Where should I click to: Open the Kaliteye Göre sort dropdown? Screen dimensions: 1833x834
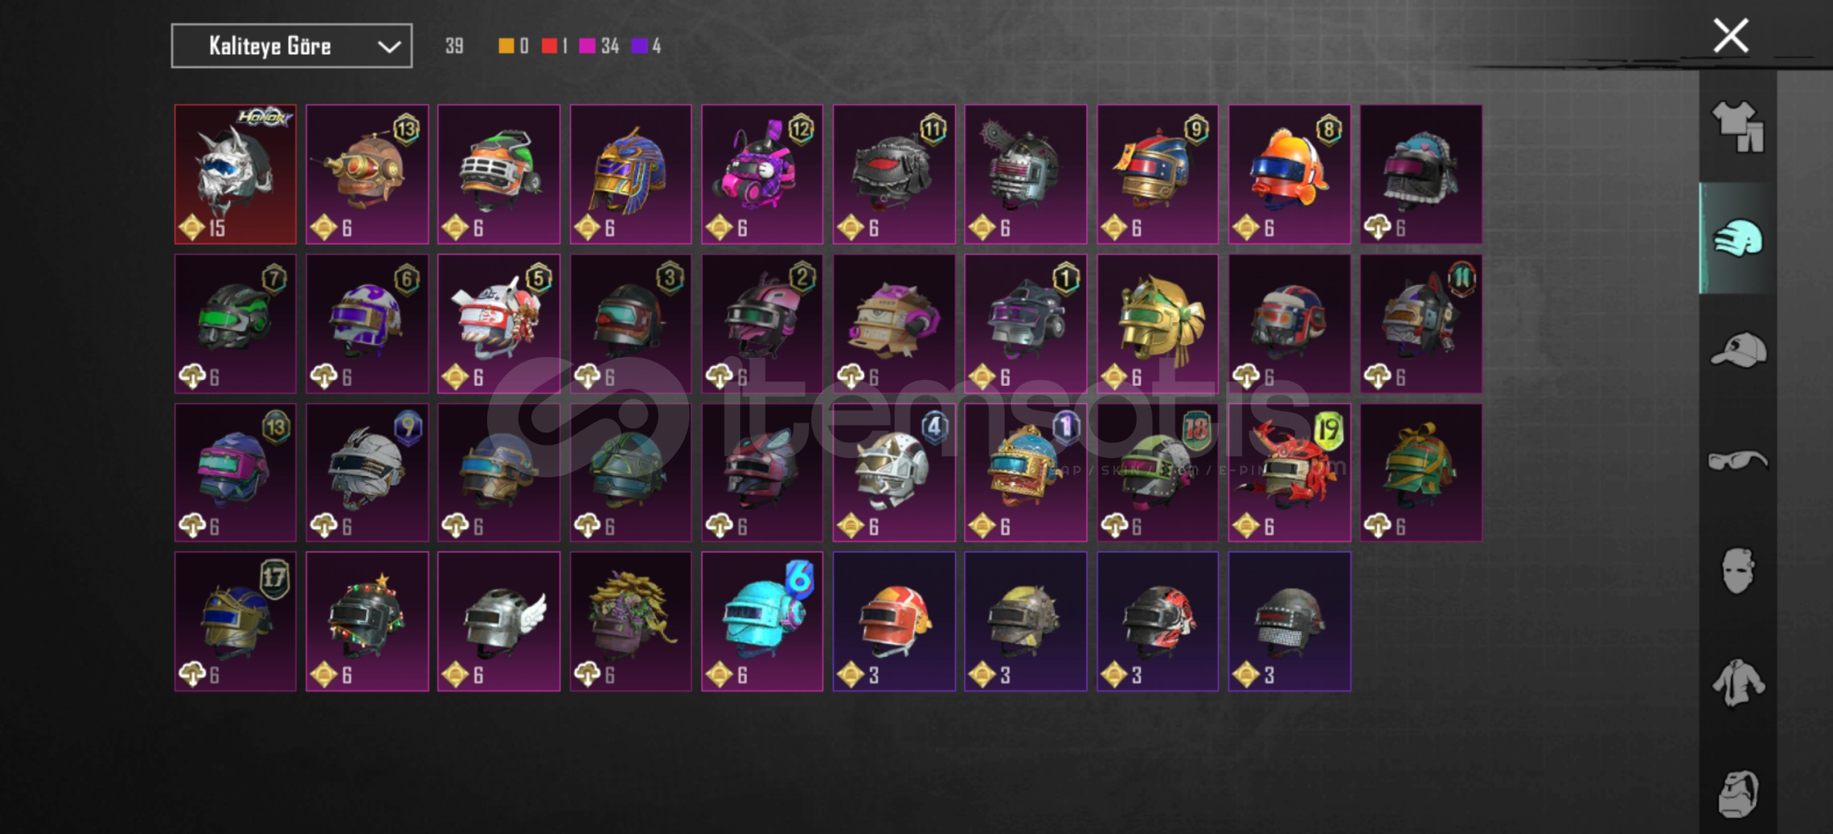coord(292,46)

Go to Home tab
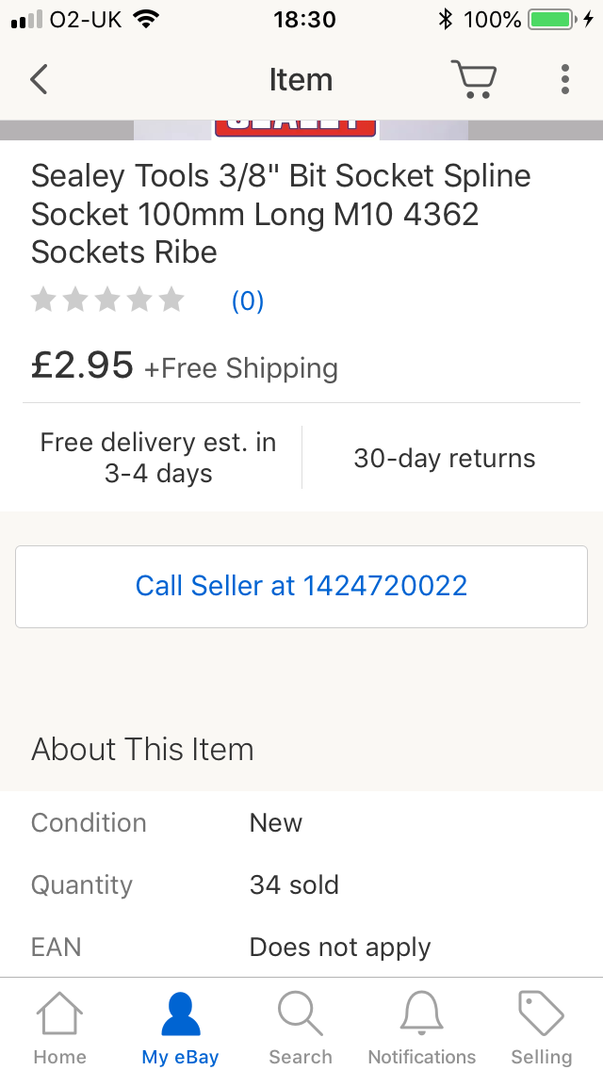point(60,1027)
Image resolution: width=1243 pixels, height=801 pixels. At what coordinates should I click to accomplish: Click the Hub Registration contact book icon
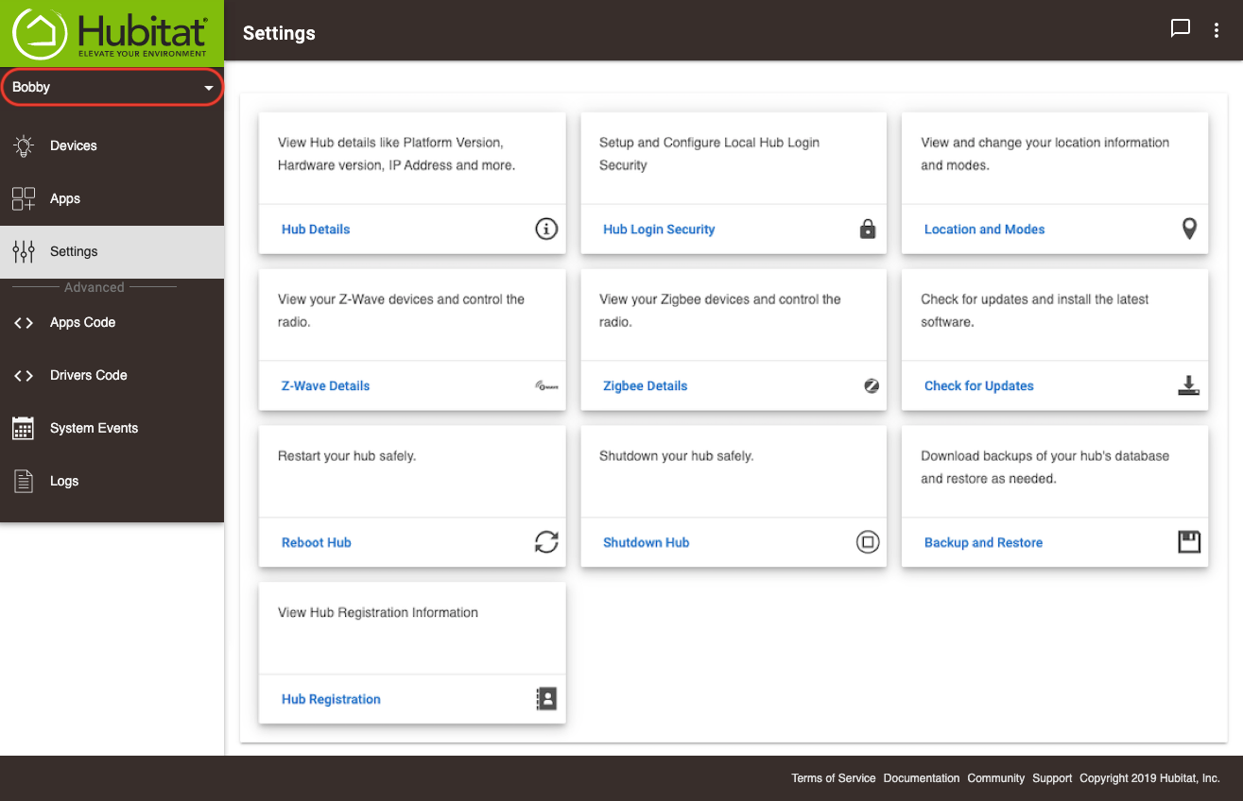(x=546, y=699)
************
Every line above is to be written out unchanged, with the pictures omitted.

Where should I click to: Open the Kaliteye Göre sort dropdown? Screen dimensions: 1833x834
coord(292,46)

Go to Home tab
point(60,1027)
Image resolution: width=1243 pixels, height=801 pixels. At what coordinates should I click to accomplish: Click the Hub Registration contact book icon
(x=546, y=699)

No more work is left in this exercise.